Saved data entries
=-=-=-=-=
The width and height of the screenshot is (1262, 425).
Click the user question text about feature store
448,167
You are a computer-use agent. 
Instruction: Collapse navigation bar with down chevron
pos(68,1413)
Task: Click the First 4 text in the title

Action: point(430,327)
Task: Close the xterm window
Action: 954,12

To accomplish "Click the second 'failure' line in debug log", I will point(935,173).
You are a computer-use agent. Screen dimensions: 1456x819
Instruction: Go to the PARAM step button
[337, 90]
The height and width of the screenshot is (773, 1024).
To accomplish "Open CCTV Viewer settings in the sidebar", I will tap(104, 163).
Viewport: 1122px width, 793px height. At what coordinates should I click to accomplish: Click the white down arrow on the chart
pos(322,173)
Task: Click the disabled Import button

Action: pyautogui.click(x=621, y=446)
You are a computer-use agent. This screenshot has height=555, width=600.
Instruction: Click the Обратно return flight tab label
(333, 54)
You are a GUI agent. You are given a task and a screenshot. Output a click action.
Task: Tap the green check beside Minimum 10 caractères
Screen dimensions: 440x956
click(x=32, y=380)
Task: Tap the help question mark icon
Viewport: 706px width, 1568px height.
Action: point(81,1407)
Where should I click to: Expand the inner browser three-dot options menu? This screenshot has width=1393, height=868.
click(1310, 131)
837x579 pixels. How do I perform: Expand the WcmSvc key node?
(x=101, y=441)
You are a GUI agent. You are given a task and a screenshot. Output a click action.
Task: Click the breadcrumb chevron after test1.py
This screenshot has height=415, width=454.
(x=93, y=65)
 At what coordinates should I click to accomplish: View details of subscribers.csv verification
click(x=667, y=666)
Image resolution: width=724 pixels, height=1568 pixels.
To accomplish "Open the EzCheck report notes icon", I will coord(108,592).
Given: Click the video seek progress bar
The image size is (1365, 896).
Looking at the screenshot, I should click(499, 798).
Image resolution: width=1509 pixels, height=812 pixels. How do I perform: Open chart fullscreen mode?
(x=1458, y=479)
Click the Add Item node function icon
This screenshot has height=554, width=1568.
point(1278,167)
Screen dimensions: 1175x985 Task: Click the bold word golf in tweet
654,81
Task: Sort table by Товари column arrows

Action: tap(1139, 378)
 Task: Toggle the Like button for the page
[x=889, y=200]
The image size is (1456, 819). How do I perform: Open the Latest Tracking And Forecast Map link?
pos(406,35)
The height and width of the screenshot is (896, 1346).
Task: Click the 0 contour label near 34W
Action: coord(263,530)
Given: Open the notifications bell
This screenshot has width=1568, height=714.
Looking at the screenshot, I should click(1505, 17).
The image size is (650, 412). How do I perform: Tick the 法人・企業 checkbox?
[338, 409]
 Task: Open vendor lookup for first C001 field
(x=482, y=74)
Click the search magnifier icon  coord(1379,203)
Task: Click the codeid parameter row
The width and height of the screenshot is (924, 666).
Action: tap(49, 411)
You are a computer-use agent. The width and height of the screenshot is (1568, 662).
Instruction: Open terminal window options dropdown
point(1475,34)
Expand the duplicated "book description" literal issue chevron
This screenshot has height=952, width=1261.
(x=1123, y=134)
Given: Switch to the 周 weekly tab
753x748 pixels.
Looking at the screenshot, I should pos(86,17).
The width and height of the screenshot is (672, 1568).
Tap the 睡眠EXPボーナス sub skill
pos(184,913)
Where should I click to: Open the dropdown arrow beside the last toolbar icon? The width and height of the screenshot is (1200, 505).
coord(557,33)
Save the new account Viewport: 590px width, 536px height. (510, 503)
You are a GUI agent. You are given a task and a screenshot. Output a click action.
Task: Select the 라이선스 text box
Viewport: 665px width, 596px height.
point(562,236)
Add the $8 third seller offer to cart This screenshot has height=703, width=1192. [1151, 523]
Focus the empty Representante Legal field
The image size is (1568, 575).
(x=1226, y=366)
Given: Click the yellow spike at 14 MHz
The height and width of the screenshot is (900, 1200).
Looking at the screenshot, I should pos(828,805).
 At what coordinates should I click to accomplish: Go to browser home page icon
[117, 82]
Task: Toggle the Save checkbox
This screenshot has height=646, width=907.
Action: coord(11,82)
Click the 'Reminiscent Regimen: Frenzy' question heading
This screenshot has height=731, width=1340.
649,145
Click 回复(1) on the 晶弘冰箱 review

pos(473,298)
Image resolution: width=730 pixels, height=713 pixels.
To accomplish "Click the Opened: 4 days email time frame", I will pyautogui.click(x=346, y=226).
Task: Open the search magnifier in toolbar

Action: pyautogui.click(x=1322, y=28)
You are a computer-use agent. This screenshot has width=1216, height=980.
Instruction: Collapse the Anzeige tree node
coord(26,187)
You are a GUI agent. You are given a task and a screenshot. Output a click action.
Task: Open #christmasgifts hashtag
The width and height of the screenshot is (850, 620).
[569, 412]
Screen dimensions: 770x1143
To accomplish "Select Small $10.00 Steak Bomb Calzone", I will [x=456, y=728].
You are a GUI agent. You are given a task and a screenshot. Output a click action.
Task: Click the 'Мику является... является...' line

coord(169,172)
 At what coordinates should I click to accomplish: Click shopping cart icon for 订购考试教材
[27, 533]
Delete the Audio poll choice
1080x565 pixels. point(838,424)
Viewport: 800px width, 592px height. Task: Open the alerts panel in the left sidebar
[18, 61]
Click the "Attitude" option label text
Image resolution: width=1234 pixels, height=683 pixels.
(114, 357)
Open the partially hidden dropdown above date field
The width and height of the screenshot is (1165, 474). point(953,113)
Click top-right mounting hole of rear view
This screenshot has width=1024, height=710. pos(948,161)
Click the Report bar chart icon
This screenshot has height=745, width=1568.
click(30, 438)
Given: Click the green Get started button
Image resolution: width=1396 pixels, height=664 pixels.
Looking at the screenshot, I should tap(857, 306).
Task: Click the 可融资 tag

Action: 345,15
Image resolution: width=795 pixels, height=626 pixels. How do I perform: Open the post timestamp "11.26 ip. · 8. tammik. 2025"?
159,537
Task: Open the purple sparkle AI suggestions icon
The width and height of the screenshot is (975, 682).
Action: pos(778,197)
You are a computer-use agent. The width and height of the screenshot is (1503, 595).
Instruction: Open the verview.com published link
=-=-=-=-=
Instructions to follow >>
Return a copy of every line in the records that includes the string "Select".

Exercise result >>
Task: Select the 라이선스 text box
To accomplish "Select Small $10.00 Steak Bomb Calzone", I will [x=456, y=728].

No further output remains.